::: Task data
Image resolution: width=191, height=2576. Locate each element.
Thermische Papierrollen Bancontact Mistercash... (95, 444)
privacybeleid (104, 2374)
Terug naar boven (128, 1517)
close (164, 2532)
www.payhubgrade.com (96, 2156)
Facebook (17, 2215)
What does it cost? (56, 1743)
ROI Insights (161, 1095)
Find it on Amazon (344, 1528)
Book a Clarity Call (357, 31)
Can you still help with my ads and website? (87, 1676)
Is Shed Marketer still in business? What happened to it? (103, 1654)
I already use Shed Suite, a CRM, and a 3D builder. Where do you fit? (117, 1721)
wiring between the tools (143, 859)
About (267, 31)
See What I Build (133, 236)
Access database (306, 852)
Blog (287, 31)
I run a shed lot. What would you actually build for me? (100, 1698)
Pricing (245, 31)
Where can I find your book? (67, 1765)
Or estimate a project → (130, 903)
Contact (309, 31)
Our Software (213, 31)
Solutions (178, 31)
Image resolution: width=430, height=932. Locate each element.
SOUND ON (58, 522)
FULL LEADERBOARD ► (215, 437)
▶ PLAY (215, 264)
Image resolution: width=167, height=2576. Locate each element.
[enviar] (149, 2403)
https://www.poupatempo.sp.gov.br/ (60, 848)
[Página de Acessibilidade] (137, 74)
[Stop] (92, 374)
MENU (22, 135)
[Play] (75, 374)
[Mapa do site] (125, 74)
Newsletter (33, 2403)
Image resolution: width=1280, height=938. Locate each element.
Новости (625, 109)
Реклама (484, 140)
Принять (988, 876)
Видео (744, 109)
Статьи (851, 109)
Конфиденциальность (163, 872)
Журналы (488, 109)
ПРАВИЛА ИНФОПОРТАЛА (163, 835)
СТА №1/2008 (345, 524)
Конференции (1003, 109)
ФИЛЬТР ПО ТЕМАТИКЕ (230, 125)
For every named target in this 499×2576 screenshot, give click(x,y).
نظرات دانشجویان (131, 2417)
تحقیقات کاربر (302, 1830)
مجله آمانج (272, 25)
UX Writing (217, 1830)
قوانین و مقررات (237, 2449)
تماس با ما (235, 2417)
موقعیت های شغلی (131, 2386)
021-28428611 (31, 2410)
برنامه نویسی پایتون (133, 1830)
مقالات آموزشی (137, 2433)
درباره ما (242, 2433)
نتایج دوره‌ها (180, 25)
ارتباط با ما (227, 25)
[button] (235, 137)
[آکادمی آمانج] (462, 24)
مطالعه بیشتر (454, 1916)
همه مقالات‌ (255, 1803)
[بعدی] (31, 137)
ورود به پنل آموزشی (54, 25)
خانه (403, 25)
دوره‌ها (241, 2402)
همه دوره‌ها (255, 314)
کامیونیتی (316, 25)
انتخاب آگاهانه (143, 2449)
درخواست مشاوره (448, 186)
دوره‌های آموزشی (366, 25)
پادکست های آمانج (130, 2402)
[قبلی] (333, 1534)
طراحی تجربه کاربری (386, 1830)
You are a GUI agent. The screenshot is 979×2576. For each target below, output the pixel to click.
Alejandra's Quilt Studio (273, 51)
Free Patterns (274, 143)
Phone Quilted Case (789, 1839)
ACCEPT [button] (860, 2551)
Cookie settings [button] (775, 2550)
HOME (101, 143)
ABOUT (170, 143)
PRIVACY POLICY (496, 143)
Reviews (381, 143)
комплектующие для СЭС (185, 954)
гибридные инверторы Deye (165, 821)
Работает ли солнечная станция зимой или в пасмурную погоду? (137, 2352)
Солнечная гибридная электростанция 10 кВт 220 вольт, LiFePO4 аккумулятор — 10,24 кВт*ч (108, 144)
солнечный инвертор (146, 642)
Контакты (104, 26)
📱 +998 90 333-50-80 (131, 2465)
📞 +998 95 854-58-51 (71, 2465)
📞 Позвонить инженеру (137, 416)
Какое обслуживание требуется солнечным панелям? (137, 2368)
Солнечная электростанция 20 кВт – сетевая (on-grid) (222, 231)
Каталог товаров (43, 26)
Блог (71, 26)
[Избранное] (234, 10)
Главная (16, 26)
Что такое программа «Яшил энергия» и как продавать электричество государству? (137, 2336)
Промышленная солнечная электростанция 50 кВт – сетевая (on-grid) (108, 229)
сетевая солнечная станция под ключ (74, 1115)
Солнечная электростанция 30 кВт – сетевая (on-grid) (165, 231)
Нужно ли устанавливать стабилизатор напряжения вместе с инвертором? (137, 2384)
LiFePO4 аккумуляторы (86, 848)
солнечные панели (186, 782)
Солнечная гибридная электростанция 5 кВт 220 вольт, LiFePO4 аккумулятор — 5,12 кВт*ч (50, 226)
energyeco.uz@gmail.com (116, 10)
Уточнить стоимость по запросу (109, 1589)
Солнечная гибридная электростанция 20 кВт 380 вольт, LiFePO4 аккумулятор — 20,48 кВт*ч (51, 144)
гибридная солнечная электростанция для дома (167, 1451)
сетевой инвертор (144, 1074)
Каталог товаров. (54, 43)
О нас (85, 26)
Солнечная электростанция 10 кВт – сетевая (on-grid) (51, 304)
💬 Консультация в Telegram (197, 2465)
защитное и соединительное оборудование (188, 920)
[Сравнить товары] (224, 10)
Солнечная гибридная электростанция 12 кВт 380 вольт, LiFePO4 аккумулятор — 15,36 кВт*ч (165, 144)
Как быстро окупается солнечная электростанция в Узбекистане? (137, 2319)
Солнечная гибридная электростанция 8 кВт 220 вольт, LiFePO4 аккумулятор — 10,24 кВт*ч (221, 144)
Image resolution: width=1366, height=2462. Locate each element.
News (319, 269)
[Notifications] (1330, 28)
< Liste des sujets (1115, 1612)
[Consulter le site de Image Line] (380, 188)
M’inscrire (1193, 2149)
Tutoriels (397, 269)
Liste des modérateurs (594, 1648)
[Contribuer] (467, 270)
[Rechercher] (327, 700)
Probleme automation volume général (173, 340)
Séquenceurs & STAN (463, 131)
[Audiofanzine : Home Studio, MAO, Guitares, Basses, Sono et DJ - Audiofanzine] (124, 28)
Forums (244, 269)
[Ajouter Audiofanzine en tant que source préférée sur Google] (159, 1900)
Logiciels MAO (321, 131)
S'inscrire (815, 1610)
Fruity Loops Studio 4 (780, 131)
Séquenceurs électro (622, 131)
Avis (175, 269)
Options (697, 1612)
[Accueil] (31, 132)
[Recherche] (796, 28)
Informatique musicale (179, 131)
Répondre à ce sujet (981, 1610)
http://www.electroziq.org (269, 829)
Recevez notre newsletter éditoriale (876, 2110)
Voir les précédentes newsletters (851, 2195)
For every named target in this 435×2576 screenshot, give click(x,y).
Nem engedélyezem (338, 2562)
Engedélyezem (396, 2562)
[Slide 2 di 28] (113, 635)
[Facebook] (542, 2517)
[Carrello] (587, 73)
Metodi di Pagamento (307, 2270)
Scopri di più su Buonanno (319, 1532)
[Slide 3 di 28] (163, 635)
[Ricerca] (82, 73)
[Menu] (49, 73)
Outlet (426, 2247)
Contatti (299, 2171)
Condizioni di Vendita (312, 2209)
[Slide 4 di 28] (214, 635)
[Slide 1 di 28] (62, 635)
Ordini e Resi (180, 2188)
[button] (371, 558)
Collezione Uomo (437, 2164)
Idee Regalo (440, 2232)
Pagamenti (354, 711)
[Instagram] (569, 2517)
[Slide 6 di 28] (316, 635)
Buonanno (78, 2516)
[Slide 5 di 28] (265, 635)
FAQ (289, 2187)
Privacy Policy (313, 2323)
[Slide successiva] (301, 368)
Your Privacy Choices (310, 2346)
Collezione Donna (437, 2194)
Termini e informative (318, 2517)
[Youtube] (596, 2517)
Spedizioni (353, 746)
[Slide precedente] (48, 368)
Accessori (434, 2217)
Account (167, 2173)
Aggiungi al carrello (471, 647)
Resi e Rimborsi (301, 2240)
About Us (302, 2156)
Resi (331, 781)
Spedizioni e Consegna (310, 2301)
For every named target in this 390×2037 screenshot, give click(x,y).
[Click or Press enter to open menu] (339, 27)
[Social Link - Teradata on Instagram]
::::::
## Task objective
In the records above, find the line with "Blog (287, 31)"; write out exactly that line and each one after it, stopping after the line with "Solutions (178, 31)".

## Output for this exercise
Blog (287, 31)
I run a shed lot. What would you actually build for me? (100, 1698)
Pricing (245, 31)
Where can I find your book? (67, 1765)
Or estimate a project → (130, 903)
Contact (309, 31)
Our Software (213, 31)
Solutions (178, 31)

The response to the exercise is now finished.